I miss the Pizza dates with him. Those days were bliss. ‘Dominos’ were our all-time destination. I still wonder if he likes Pizza though. I’m pretty sure that he took to that place just because I enjoy it. I not only miss the pizza dates, but also the Starbucks dates,Shawarma nights and the paneer soda cravings. My mom every time scold us for drinking this drink, ‘paneer soda’ which dad and I were super obsessed about. So, we ended up finishing the drink right outside the shop and never gave a sign of it when we returned to home.
I miss the amazing telepathy we share. Sometimes, I will be having some specific food craving. So, I call him and ask him to buy it while he comes home after his office. But there were days where I was super lazy or would have slipped off to call him. But !! he comes with the exact same ‘Chicken’ I had wished for but missed to ask him. I will all be super shocked and say “Daddy nan nenachen…unga kita solanum nu!! Epdi theryum ?” He just says “Nee.. ninaichiya.. enaku ketuchu”. Maybe he very well knows about my cravings pattern. He is just the BEST!
I miss the hugs. Those were the warmest hugs I have ever received. I feel that his shoulders were the safest place to lie down. Back when I was in Bangalore for a year before moving to Japan, almost every alternate week, I visited my home in Chennai. The Kaveri Express reaches the Perambur station early in the morning. I usually take the OLA from there to reach my home. The first thing I do is to snug myself in my dad’s shoulder and have a nice Saturday morning nap. I even miss listening to the rhythm of his heartbeat. The most soothing tune ever.

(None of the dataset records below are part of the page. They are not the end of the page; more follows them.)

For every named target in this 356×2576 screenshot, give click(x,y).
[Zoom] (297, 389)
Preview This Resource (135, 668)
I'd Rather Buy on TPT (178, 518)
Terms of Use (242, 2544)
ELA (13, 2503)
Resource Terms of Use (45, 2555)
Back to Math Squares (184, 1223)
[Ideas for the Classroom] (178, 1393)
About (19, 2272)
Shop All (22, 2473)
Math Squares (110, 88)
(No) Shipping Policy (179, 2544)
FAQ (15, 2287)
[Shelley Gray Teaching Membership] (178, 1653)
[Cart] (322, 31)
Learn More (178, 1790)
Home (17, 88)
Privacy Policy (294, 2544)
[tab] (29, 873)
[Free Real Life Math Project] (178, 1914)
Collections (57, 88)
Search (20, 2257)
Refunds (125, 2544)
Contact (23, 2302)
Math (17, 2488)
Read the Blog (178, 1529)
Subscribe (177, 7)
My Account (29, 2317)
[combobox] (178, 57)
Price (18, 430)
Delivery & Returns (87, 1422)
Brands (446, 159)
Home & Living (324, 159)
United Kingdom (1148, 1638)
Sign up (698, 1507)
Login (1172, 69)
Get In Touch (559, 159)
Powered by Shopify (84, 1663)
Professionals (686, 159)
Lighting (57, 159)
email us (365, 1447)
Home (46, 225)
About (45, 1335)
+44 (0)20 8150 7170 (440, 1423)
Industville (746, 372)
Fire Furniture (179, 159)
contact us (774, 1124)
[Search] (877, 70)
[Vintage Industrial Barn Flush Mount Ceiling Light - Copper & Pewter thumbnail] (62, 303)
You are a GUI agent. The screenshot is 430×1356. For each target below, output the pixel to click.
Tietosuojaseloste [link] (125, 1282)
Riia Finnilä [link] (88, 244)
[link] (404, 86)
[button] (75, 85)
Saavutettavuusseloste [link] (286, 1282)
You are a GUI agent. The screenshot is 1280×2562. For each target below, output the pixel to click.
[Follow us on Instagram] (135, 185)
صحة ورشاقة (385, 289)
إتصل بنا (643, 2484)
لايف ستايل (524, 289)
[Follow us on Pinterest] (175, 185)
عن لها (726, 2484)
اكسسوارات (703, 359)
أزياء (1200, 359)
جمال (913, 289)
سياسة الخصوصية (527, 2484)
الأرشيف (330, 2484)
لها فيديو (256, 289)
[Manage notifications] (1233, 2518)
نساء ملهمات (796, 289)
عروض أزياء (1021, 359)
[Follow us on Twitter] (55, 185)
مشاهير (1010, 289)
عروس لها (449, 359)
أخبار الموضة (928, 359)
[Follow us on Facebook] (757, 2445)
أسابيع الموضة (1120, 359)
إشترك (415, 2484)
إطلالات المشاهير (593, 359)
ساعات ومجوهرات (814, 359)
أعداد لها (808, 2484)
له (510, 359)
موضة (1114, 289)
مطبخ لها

I miss his car reversing sound I hear every evening back in home. That is the signal that my dad is home. And that’s the signal for some beautiful night outs. Every time before he goes for some grocery shopping he asks me if I also wanted to go along with him. We used to team up and roam around in the late evenings. My mom teases him saying that he cannot go alone and needs me always.
I miss all the efforts he takes to surprise me. Right from buying my favorite chocolate box and stuffing it under my pillow till birthday cakes and gifts. Not only surprises but also the little things he does to make sure that I’m fine. During my stay in Bangalore, the Sunday nights were the stressful nights as I need to return to my work place in Bangalore. It used to be so difficult to leave home after being pampered for two days. I was so much pampered that he even arranged my pillows and blankets in the train before dropping me. Below are some of the pictures I clicked when he was busy arranging my bed in train.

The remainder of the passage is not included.